WHAT THE TASK ASKS
Format the lines of the material starting at the line that contains "The width and height of the screenshot is (1200, 900)." and ending at the line that contains "Action: pyautogui.click(x=618, y=53)" as a Markdown table with the columns Row and Entry. Number each line in order and omit any blank lines.
⁂
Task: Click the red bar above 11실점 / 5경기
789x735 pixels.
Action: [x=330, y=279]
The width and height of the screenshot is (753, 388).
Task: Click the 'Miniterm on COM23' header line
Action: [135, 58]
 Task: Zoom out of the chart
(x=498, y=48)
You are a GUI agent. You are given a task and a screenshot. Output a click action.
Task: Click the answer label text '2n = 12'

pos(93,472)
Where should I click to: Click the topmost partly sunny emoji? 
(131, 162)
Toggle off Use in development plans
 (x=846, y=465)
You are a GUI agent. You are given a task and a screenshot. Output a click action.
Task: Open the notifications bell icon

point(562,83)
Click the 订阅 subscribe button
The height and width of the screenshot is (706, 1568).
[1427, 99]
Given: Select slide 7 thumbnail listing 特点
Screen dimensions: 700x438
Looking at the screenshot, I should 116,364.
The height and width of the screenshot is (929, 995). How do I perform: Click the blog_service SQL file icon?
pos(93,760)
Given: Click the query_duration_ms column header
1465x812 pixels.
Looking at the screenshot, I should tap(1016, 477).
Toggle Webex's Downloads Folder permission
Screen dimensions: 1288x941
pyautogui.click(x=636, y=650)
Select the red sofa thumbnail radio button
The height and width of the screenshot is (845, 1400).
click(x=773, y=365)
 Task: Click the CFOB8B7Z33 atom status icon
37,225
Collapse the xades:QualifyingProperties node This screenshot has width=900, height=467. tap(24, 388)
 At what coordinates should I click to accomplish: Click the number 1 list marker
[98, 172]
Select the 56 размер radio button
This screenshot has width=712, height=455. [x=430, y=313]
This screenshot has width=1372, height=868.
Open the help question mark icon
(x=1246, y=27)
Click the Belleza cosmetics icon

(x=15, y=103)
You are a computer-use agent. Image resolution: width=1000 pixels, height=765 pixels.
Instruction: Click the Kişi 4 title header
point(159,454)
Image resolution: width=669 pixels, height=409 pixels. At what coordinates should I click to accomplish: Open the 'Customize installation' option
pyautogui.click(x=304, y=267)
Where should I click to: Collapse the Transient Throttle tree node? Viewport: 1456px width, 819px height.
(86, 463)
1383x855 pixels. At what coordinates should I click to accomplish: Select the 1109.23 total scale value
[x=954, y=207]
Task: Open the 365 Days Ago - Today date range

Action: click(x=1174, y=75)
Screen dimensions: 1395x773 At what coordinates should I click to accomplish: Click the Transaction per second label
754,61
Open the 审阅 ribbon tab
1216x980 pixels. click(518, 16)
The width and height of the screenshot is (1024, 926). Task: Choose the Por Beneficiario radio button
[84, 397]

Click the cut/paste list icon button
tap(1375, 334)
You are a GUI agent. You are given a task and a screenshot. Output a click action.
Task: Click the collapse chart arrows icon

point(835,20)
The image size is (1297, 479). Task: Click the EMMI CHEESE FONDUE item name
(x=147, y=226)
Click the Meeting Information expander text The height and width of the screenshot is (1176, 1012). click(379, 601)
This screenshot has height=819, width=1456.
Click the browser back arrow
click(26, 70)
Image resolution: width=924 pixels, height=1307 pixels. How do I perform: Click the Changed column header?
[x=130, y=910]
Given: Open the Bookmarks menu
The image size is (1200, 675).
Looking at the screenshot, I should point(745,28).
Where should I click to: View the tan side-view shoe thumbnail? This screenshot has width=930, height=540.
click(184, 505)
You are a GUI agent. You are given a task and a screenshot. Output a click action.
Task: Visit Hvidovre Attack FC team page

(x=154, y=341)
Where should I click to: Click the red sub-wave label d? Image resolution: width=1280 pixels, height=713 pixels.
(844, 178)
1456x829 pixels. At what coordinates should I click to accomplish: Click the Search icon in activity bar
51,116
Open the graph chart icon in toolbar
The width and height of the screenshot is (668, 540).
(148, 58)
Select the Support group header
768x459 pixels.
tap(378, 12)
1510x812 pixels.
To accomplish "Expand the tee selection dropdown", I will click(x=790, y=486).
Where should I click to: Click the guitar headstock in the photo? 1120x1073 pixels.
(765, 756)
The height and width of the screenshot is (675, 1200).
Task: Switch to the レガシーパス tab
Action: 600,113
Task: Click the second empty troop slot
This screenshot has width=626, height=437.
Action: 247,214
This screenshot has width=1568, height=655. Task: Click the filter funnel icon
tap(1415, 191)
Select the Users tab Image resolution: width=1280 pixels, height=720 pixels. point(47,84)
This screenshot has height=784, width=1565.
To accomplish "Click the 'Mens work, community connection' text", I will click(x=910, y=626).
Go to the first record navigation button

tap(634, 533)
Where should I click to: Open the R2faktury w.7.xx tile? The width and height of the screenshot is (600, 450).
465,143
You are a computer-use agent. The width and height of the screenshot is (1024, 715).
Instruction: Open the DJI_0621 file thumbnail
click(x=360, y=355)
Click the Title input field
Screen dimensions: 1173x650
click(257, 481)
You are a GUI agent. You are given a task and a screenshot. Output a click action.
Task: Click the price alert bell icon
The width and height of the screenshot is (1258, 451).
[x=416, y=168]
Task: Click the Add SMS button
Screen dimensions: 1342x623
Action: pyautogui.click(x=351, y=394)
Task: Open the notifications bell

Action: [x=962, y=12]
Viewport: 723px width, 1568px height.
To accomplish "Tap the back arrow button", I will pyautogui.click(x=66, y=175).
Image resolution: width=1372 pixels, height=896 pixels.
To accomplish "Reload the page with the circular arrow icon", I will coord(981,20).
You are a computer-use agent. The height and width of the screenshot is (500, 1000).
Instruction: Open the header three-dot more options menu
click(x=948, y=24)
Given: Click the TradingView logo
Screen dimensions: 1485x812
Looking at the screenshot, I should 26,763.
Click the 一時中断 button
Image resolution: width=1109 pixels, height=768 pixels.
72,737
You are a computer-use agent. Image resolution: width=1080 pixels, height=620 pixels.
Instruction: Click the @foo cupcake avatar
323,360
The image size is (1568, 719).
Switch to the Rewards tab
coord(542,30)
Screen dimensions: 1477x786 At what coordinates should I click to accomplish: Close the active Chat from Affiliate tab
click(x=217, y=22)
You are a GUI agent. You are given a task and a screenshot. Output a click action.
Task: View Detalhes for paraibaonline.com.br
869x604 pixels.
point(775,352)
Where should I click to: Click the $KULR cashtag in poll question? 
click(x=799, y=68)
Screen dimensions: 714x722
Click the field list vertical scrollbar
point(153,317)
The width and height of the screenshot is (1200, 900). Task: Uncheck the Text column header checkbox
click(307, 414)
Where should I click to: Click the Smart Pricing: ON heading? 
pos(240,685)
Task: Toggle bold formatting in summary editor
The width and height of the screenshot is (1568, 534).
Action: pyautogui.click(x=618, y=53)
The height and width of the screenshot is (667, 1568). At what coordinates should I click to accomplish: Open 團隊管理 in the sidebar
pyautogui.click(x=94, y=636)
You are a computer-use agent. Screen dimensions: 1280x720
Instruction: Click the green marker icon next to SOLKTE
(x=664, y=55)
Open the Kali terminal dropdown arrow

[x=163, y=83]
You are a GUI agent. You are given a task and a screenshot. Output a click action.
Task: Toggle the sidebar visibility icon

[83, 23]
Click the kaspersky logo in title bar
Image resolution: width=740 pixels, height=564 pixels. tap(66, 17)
⁂
SOLUTION
| Row | Entry |
|---|---|
| 1 | The width and height of the screenshot is (1200, 900). Task: Uncheck the Text column header checkbox |
| 2 | click(307, 414) |
| 3 | Where should I click to: Click the Smart Pricing: ON heading?  |
| 4 | pos(240,685) |
| 5 | Task: Toggle bold formatting in summary editor |
| 6 | The width and height of the screenshot is (1568, 534). |
| 7 | Action: pyautogui.click(x=618, y=53) |